§ INFORMATION GIVEN
** Start **
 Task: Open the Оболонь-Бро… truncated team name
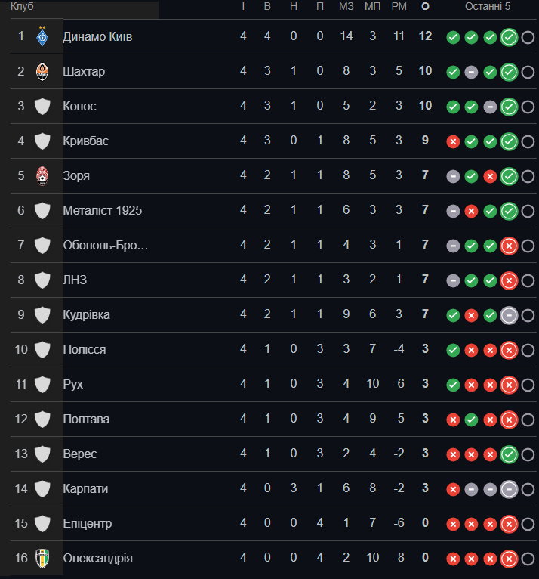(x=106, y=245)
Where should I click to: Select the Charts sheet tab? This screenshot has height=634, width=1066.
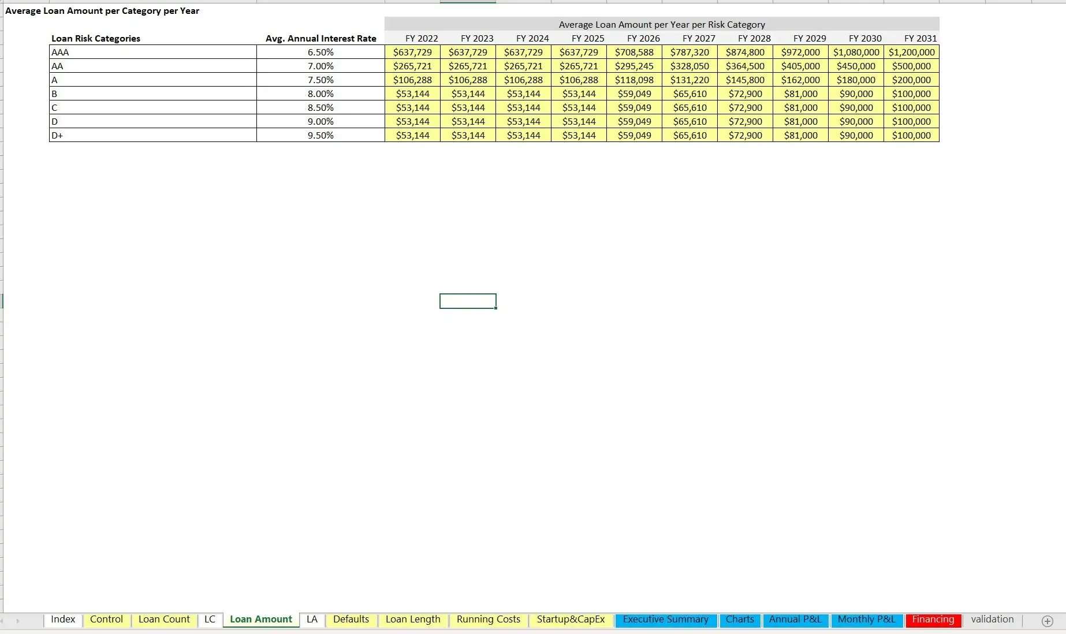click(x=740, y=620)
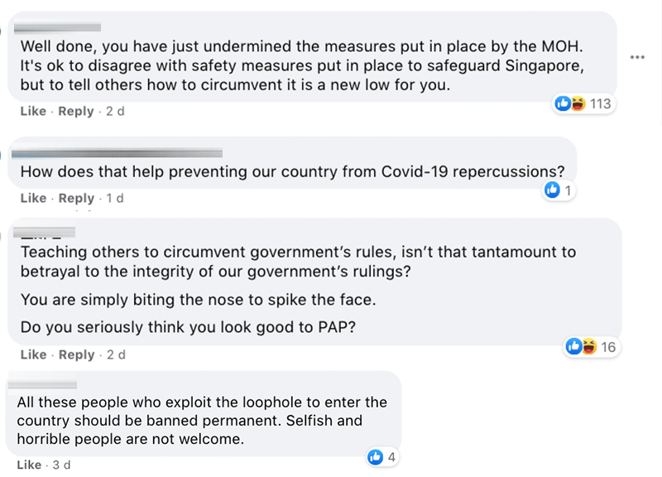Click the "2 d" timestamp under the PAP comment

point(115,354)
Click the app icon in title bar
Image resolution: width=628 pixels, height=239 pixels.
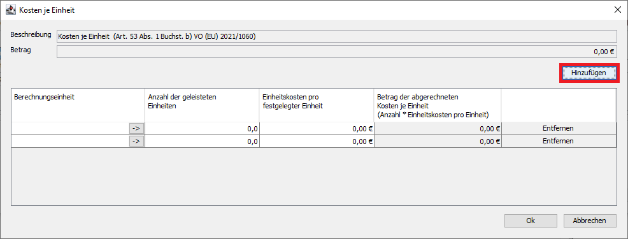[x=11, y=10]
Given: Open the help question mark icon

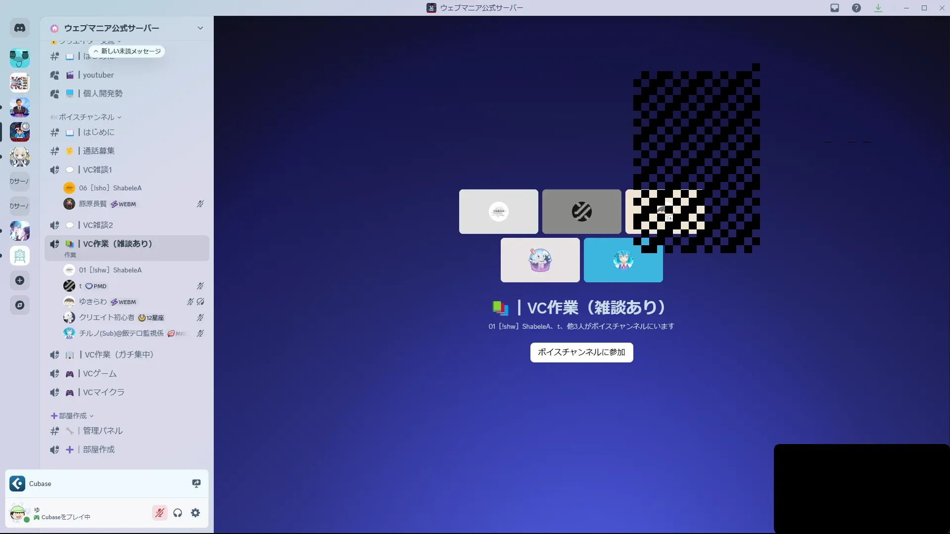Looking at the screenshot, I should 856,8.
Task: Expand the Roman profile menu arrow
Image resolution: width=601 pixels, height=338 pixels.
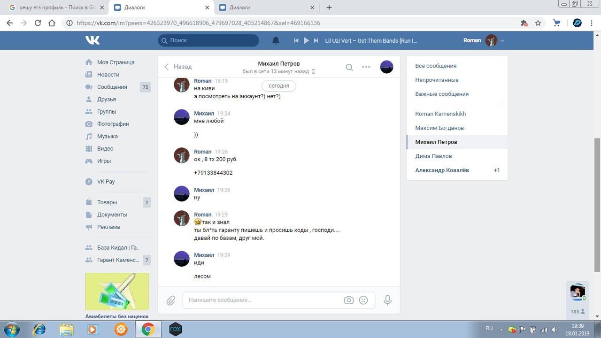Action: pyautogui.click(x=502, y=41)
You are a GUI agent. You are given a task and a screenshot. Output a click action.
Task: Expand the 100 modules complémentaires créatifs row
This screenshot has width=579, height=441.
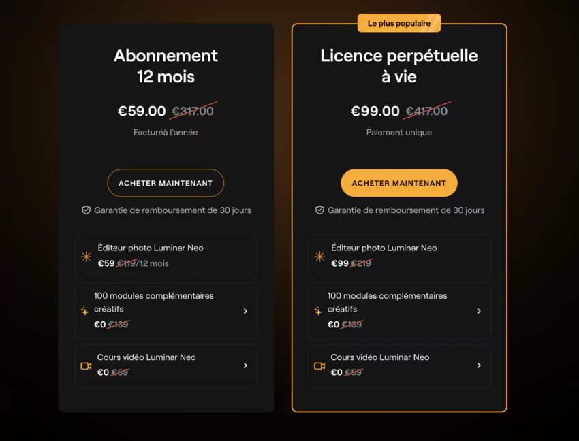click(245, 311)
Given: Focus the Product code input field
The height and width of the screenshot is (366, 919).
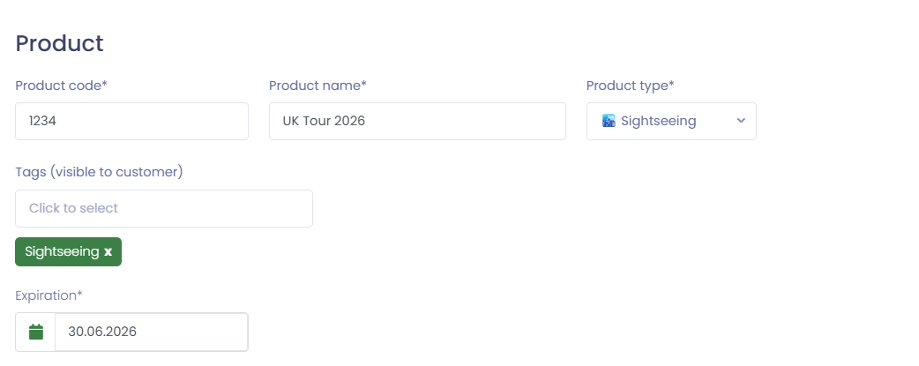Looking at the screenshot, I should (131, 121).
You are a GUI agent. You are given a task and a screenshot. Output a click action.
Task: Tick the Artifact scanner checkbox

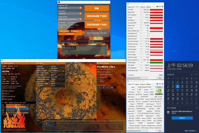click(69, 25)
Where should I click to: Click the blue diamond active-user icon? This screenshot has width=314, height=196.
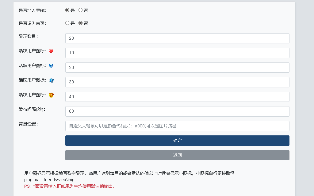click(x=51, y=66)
** End **
** Start **
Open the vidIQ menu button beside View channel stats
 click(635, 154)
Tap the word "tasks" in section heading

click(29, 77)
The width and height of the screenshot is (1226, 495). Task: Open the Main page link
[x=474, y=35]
** End **
** Start **
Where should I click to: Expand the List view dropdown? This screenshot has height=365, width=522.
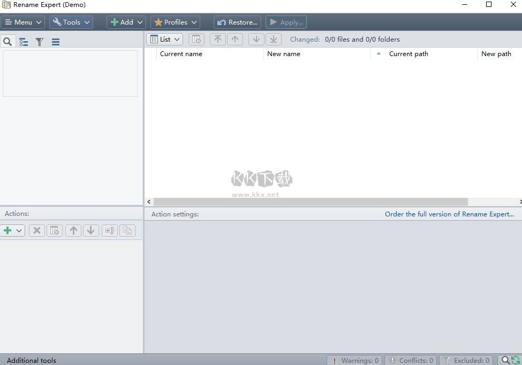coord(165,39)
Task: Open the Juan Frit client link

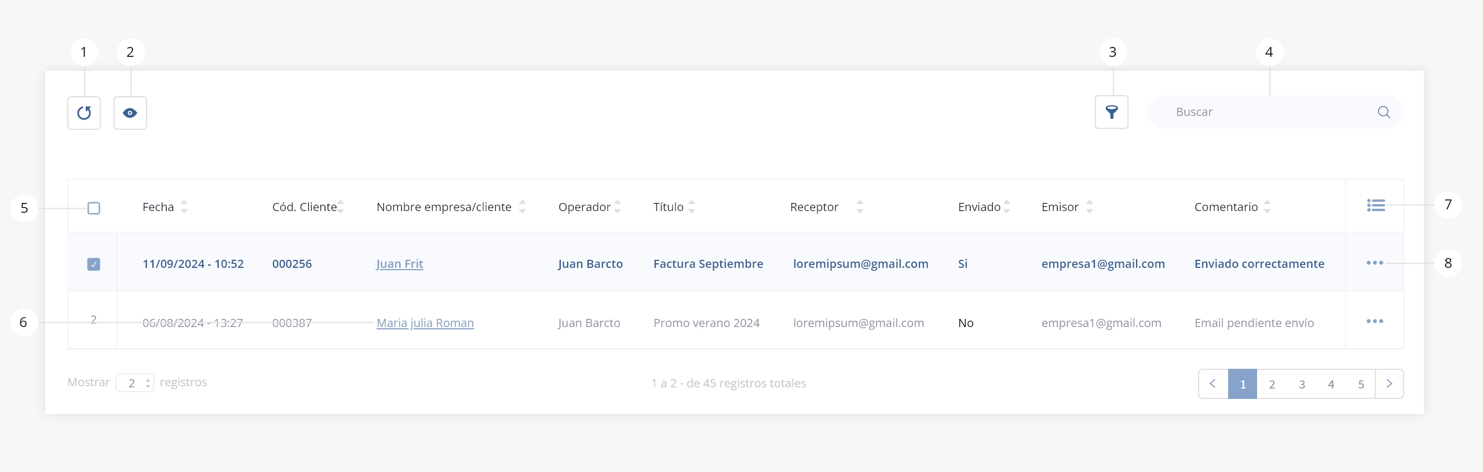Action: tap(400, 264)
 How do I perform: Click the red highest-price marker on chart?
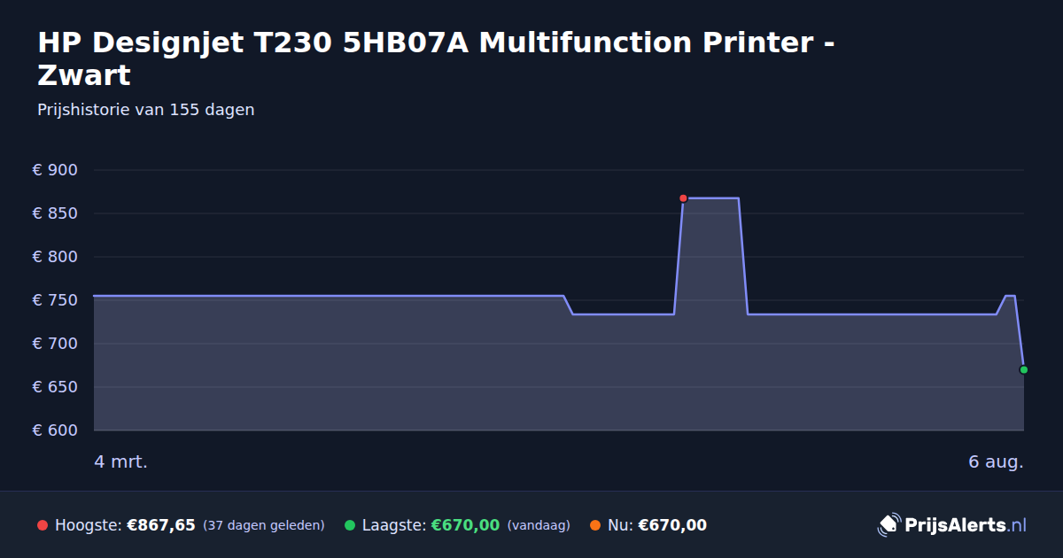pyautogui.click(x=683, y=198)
** End **
§ EXERCISE PROMPT
Rewrite the items starting with the line containing "Task: Open the Оболонь-Бро…" and going on through the line containing "click(x=51, y=66)", changing "Product code" to "Item number" and keeping everything else the same. Omit the pictures from your answer.

§ ANSWER TO THIS PROBLEM
 Task: Open the Оболонь-Бро… truncated team name
(x=106, y=245)
Where should I click to: Select the Charts sheet tab? This screenshot has height=634, width=1066.
click(x=740, y=620)
Click the "2 d" timestamp under the PAP comment

point(115,354)
Click the app icon in title bar
Image resolution: width=628 pixels, height=239 pixels.
[x=11, y=10]
Given: Open the help question mark icon

Looking at the screenshot, I should 856,8.
Task: Expand the Roman profile menu arrow
Image resolution: width=601 pixels, height=338 pixels.
Action: pyautogui.click(x=502, y=41)
You are a GUI agent. You are given a task and a screenshot. Output a click action.
Task: Expand the 100 modules complémentaires créatifs row
This screenshot has width=579, height=441.
click(245, 311)
Given: Focus the Item number input field
The height and width of the screenshot is (366, 919).
Looking at the screenshot, I should (131, 121).
You are a GUI agent. You are given a task and a screenshot. Output a click action.
Task: Tick the Artifact scanner checkbox

click(69, 25)
Where should I click to: Click the blue diamond active-user icon? This screenshot has width=314, height=196.
click(x=51, y=66)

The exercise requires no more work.